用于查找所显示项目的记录
════════════════════

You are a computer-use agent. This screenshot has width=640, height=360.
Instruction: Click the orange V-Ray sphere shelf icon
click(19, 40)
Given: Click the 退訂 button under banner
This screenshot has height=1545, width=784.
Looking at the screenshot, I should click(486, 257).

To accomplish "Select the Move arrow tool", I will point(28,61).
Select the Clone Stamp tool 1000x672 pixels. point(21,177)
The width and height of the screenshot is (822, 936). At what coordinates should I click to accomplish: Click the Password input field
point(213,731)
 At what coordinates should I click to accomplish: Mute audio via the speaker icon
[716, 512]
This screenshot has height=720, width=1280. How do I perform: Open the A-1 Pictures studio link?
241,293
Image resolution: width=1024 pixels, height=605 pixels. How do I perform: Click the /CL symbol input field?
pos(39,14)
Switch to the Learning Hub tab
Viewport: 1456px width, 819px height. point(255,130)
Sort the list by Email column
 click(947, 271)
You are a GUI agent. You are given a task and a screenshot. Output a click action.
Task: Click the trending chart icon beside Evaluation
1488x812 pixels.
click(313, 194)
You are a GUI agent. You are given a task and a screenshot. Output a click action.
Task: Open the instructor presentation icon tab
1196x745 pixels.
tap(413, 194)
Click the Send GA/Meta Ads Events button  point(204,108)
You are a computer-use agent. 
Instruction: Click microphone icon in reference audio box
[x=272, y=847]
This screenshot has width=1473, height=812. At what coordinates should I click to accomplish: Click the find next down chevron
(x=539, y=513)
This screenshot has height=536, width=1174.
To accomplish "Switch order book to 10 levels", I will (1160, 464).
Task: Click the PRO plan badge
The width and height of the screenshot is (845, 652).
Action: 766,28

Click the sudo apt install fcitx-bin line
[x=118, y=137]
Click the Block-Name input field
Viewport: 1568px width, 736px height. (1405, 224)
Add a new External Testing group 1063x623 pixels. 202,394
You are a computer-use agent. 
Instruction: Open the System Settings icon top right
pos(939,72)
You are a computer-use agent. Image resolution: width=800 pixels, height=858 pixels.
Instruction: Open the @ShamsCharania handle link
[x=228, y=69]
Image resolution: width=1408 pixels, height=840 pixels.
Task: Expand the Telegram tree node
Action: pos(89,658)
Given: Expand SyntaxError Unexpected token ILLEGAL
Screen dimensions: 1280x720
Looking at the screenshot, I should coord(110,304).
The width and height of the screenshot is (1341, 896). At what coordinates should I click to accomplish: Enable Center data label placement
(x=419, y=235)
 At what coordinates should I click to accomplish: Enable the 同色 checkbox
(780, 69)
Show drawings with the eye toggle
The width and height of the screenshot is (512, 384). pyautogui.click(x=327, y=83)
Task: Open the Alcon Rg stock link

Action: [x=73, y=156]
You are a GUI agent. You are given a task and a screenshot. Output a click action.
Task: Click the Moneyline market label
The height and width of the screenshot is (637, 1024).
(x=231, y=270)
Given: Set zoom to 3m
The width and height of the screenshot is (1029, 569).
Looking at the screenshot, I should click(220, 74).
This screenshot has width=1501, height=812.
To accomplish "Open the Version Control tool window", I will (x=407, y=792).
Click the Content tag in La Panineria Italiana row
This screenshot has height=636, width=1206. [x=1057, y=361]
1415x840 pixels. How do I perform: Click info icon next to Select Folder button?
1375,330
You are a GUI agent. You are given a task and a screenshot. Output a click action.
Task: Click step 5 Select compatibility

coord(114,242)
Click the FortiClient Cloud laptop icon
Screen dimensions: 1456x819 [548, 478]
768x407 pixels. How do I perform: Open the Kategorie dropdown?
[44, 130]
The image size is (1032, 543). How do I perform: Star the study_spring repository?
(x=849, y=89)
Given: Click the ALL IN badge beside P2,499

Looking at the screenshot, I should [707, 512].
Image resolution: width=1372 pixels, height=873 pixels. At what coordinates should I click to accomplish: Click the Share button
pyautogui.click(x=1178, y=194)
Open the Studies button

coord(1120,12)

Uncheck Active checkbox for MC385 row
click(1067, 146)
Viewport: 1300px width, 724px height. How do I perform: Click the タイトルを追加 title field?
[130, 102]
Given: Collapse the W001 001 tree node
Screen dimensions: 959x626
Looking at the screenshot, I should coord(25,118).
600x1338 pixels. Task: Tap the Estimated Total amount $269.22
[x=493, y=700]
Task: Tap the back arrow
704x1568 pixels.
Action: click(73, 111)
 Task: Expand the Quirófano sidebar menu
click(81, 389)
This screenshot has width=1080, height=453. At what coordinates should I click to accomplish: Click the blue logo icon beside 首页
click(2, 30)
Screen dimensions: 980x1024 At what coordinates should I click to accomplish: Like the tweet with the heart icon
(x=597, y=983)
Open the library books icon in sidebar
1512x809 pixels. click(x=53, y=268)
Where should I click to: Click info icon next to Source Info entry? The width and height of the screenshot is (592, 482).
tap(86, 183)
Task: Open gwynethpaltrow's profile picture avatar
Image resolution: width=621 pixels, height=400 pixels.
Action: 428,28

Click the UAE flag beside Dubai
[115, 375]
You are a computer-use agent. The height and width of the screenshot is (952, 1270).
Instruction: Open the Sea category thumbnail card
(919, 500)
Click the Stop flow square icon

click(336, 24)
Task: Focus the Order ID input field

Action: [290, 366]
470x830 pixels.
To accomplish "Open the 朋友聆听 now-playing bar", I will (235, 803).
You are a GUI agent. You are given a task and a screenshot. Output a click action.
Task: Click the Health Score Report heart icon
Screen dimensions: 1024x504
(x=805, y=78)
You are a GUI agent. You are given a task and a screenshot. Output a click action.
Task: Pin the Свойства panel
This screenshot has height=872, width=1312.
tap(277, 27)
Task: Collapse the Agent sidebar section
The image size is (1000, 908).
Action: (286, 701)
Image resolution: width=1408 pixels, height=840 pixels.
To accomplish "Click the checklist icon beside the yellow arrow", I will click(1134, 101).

════════════════════

操作说明:
把清单中从含有"Show drawings with the eye toggle"的那一行开始、一直到含有"(x=231, y=270)"的那一行为止（首尾两行都包括在内）的内容放进一个两列的 CSV，列名分别为"任务"和"答案"，每段文字与其对应的答案各占一行。每项内容都放在一个带引号的字段里，其中的换行改成空格。

书面作答:
任务,答案
"Show drawings with the eye toggle","The width and height of the screenshot is (512, 384). pyautogui.click(x=327, y=83)"
"Task: Open the Alcon Rg stock link","Action: [x=73, y=156]"
"You are a GUI agent. You are given a task and a screenshot. Output a click action. Task: Click the Moneyline market label The height and width of the screenshot is (637, 1024).","(x=231, y=270)"